- WORK TASK
Restate word for word the span that opens with the line containing "The image size is (819, 1456)." and closes with the final line of the data; give only those lines.

[Stored data]
◇ ◇ ◇ ◇ ◇
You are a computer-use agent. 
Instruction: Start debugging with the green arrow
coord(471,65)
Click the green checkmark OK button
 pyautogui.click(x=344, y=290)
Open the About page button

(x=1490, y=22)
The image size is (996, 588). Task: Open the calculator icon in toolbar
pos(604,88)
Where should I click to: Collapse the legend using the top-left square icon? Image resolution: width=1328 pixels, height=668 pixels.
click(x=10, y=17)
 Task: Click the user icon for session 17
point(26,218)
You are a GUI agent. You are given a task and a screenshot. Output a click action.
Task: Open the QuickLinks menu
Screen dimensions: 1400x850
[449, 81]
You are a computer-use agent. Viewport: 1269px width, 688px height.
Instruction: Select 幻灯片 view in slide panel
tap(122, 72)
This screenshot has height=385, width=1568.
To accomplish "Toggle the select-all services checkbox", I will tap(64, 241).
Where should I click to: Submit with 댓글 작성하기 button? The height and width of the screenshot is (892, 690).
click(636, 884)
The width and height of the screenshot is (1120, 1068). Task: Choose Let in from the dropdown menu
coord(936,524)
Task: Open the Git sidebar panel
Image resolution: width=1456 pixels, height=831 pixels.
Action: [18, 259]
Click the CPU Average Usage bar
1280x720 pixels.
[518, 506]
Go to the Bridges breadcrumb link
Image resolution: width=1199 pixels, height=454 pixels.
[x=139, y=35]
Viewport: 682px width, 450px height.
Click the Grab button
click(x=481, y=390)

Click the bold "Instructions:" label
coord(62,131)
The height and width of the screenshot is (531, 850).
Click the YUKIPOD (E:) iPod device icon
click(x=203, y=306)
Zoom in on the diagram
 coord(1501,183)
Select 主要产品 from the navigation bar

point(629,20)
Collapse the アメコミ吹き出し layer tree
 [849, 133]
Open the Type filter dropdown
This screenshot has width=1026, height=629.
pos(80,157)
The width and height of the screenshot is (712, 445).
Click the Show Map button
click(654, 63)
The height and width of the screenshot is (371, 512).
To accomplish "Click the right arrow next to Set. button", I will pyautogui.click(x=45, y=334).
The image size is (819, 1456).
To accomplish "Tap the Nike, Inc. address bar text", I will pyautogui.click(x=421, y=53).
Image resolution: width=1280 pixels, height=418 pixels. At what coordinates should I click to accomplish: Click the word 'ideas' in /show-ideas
◇ ◇ ◇ ◇ ◇
- ANSWER TO THE EXERCISE
The image size is (819, 1456).
To accomplish "Tap the Nike, Inc. address bar text", I will pyautogui.click(x=421, y=53).
Image resolution: width=1280 pixels, height=418 pixels. At what coordinates should I click to accomplish: Click the word 'ideas' in /show-ideas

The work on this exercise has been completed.